== Task details ==
Extract the stretch of lines that starts at the line with "Where should I" and ends at the last line of the data below. Give it exactly, without pictures.

----- Provided information -----

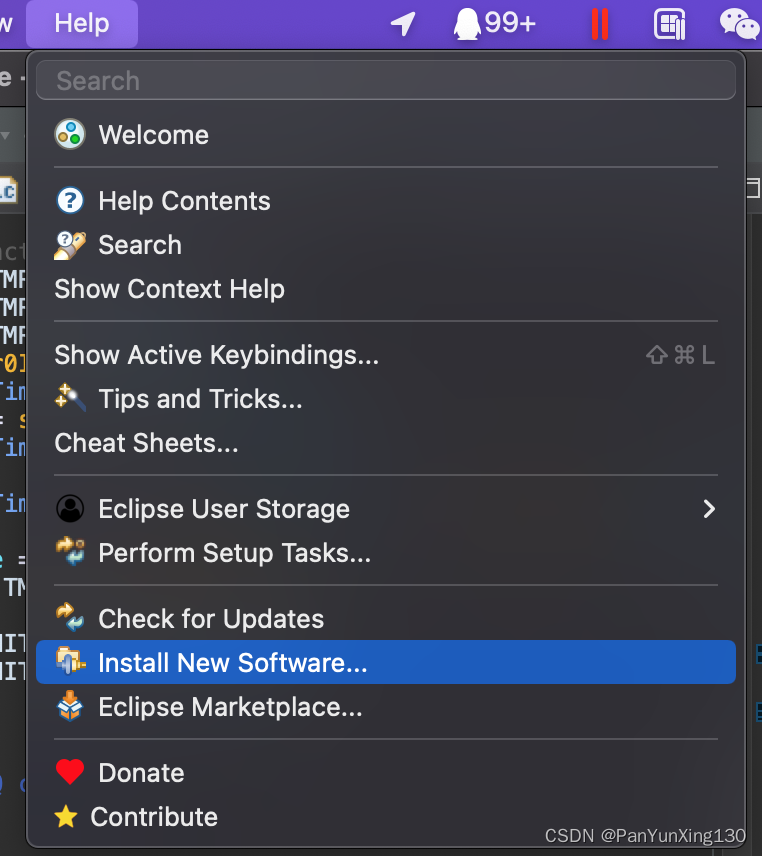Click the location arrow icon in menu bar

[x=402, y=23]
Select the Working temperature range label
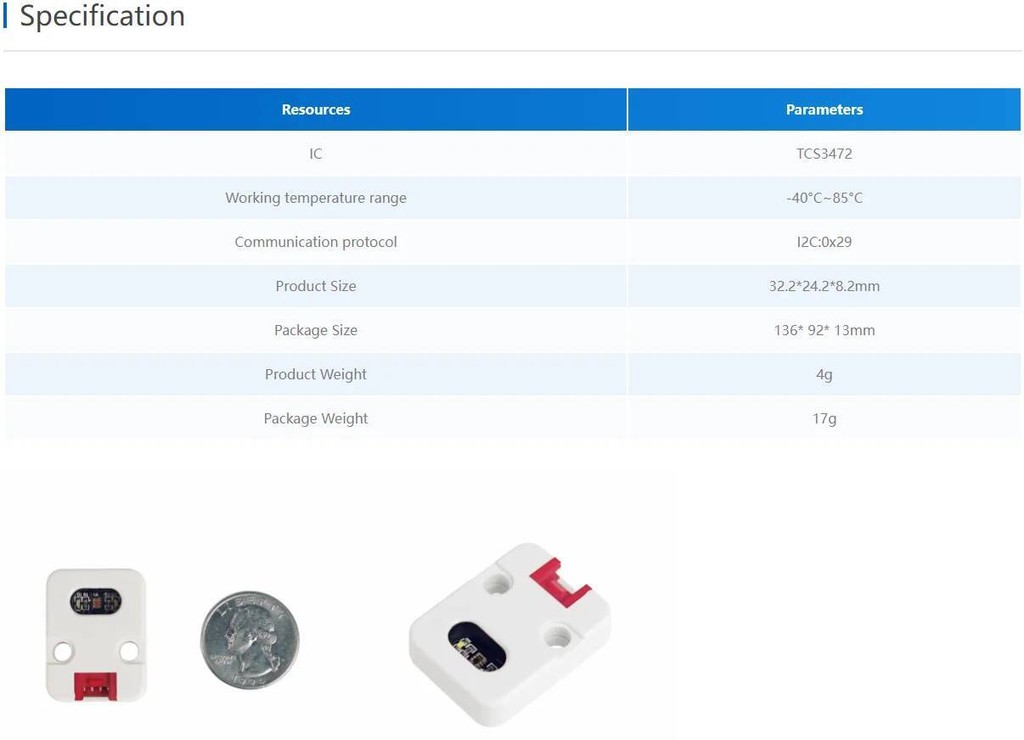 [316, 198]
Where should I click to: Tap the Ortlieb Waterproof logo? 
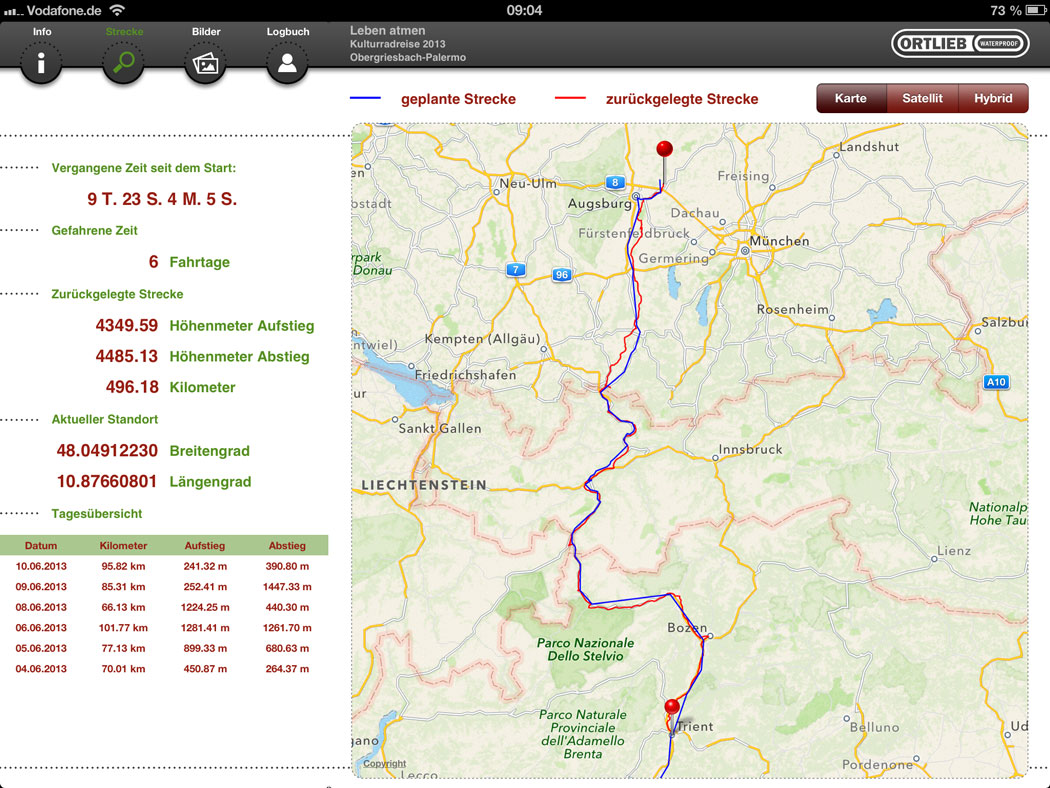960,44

-----

== Response area ==
Where should I click to: Tap the Ortlieb Waterproof logo? 
960,44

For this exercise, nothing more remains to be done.